▸ TASK INSTRUCTIONS
Rewrite everything from the line containing "Task: Switch to the Help tab" down to the line containing "Action: (286, 115)", changing "Task" to "Goal" and keeping the rest the same.

Lines of data:
+++++

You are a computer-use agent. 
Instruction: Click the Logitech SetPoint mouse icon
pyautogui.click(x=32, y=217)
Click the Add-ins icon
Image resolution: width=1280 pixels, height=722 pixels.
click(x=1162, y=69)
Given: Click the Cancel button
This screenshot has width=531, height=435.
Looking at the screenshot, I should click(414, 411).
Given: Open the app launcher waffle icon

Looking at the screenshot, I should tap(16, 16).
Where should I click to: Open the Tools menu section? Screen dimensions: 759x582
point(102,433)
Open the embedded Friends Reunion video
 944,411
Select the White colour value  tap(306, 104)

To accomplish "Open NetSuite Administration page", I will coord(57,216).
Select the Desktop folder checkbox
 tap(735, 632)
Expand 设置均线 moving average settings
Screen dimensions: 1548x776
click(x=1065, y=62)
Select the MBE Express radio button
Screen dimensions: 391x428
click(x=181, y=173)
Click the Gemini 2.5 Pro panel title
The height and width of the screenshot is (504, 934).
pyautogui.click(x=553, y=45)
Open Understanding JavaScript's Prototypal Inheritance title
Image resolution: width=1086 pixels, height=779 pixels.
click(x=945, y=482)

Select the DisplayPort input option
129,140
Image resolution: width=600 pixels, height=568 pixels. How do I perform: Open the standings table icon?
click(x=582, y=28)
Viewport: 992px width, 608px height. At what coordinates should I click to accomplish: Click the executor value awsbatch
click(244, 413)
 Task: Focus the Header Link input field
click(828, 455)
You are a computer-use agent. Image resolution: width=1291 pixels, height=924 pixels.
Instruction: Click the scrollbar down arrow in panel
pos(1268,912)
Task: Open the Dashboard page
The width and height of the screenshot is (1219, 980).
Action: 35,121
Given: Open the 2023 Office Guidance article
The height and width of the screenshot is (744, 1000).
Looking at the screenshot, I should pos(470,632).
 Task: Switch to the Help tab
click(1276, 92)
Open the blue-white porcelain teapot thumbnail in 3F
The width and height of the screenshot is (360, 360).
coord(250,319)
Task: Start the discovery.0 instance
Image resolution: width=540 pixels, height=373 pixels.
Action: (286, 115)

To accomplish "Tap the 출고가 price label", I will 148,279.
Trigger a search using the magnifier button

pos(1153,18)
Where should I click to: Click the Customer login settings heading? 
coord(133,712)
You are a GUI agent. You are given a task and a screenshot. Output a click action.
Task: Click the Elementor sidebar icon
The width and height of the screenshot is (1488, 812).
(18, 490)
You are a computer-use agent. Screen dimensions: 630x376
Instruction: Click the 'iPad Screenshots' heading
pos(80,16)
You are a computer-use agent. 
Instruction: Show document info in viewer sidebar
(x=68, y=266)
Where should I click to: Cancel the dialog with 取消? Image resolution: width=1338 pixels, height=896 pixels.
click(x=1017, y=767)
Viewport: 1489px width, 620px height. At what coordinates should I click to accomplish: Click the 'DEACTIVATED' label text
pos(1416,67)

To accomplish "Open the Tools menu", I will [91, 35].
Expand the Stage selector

+++++

▸ ANSWER TO THE TASK
 Goal: Switch to the Help tab
click(1276, 92)
Open the blue-white porcelain teapot thumbnail in 3F
The width and height of the screenshot is (360, 360).
coord(250,319)
Goal: Start the discovery.0 instance
Image resolution: width=540 pixels, height=373 pixels.
Action: (286, 115)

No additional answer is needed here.